◆ **Aim of the task**
Give the lines from the one containing "This screenshot has" through the one containing "Screen dimensions: 1456x819", both included, as a JSON list of strings with one string per line, omitting blank lines and the pictures.

◆ **Entries provided**
- - -
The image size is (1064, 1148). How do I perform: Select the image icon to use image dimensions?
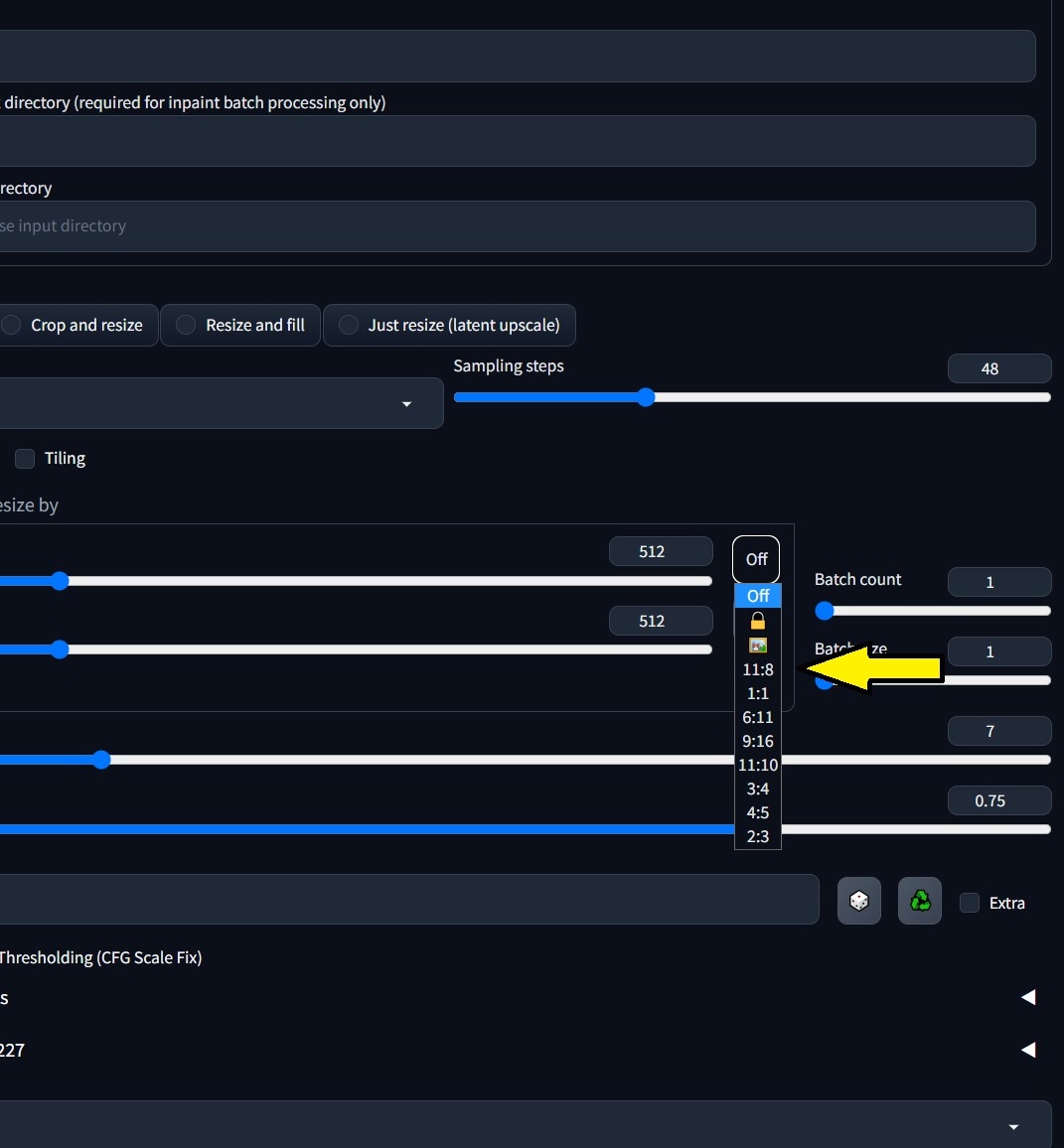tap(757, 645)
- - -
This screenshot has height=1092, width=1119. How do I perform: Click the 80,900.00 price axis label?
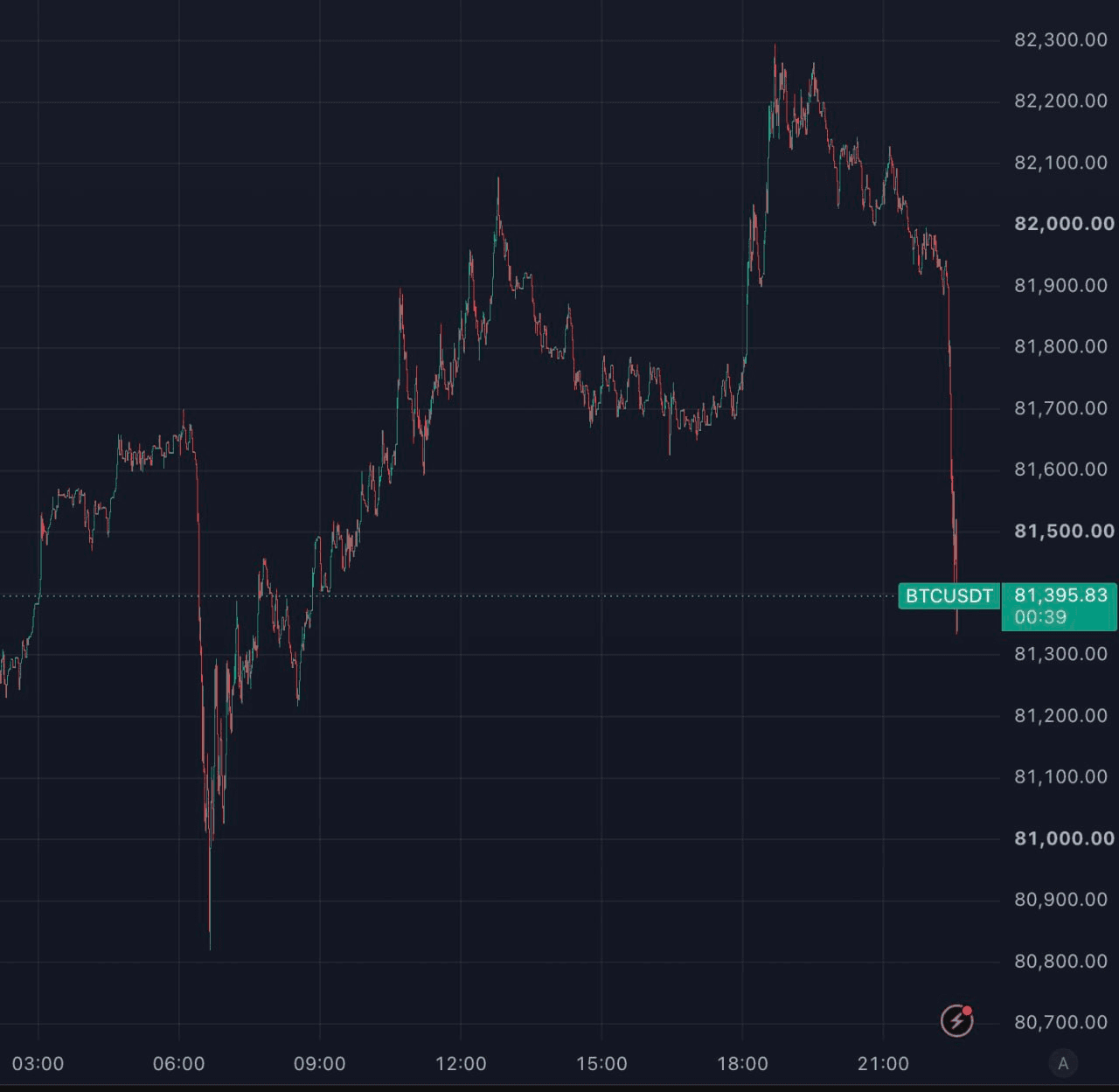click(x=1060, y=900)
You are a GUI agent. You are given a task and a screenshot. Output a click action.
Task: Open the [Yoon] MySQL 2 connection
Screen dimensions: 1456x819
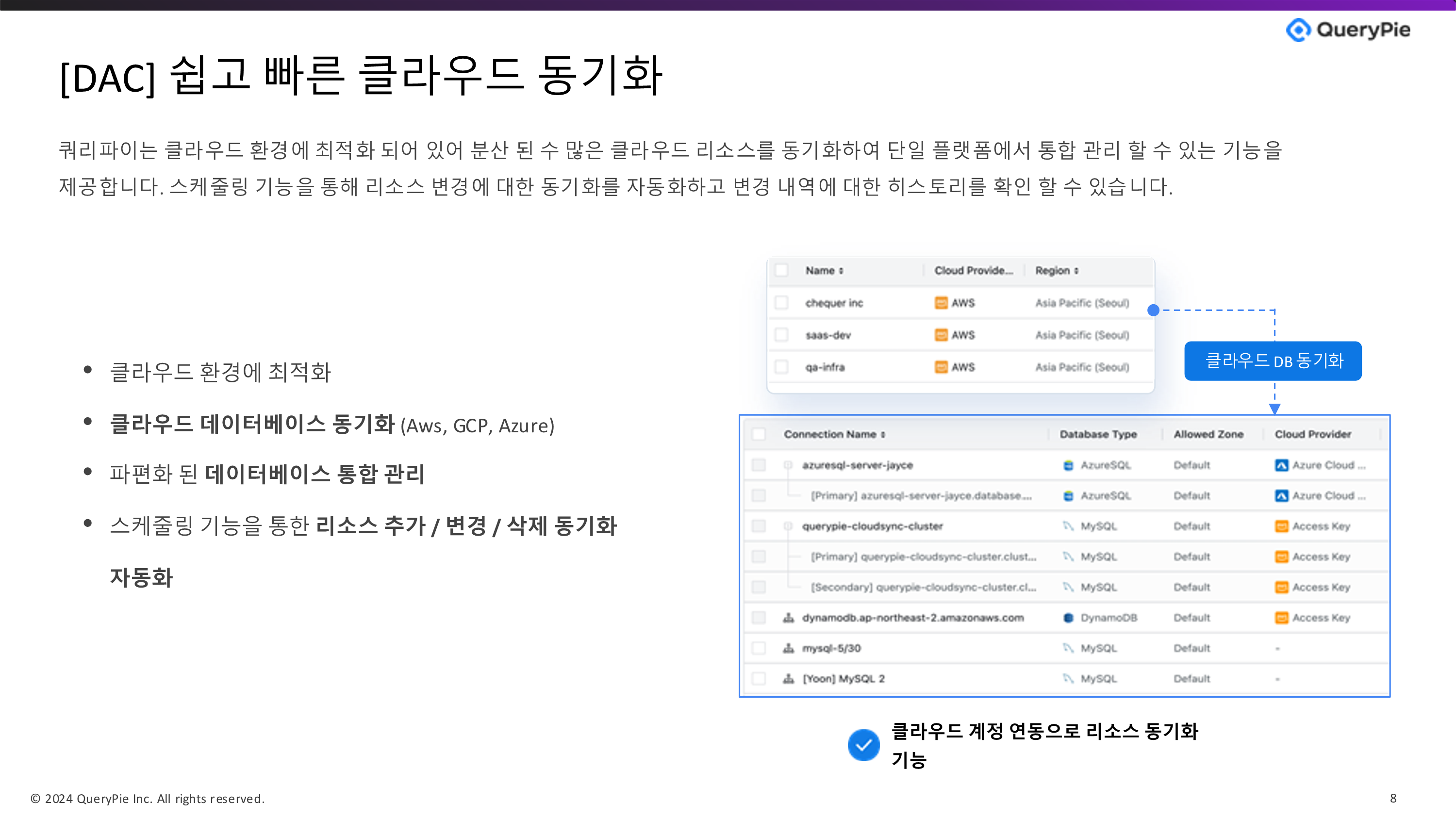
- - -
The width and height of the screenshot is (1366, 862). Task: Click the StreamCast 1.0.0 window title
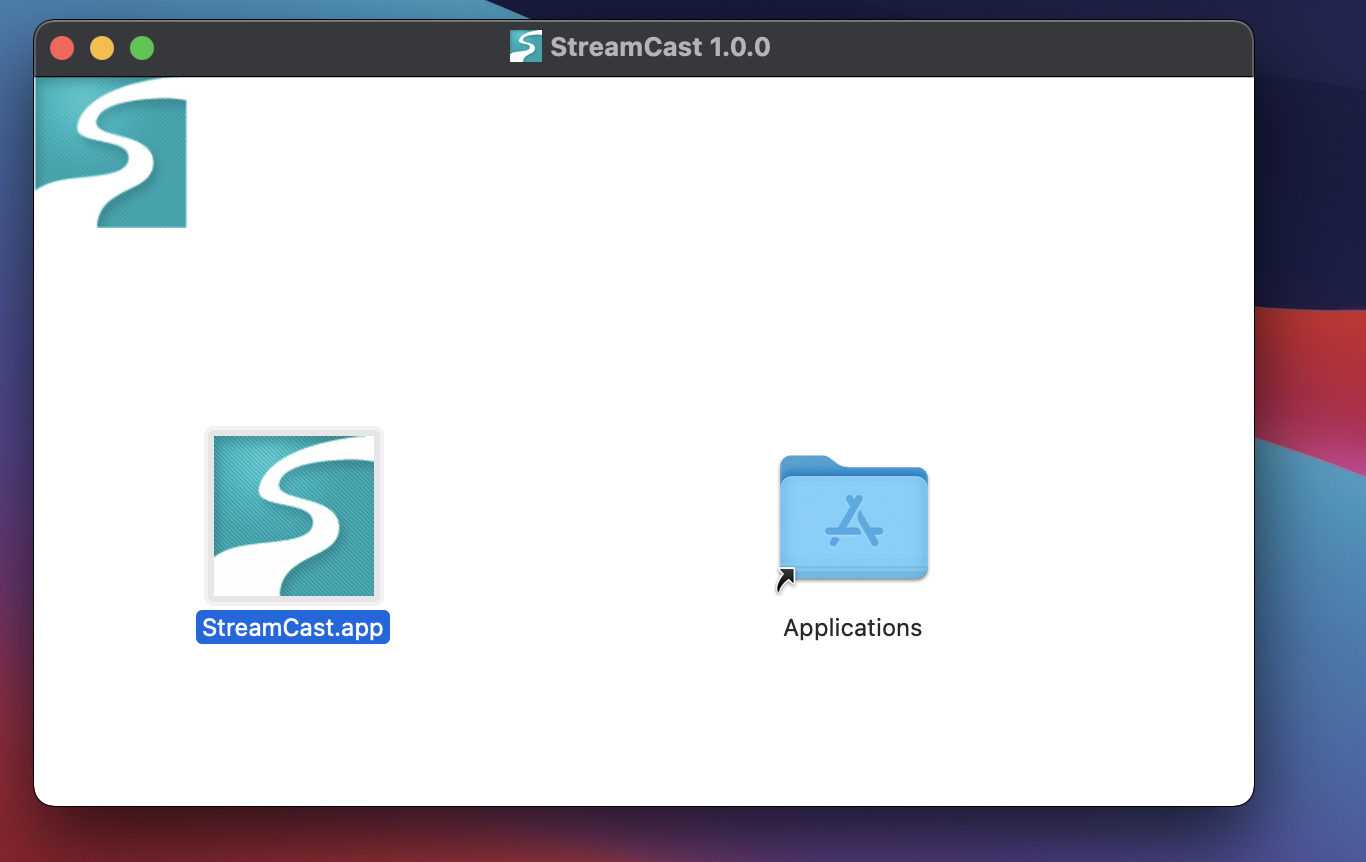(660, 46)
- - -
◆ **Response to the task**
[
  "This screenshot has height=1092, width=1119. How do I perform: Click the 80,900.00 price axis label?",
  "click(x=1060, y=900)",
  "You are a GUI agent. You are given a task and a screenshot. Output a click action.",
  "Task: Open the [Yoon] MySQL 2 connection",
  "Screen dimensions: 1456x819"
]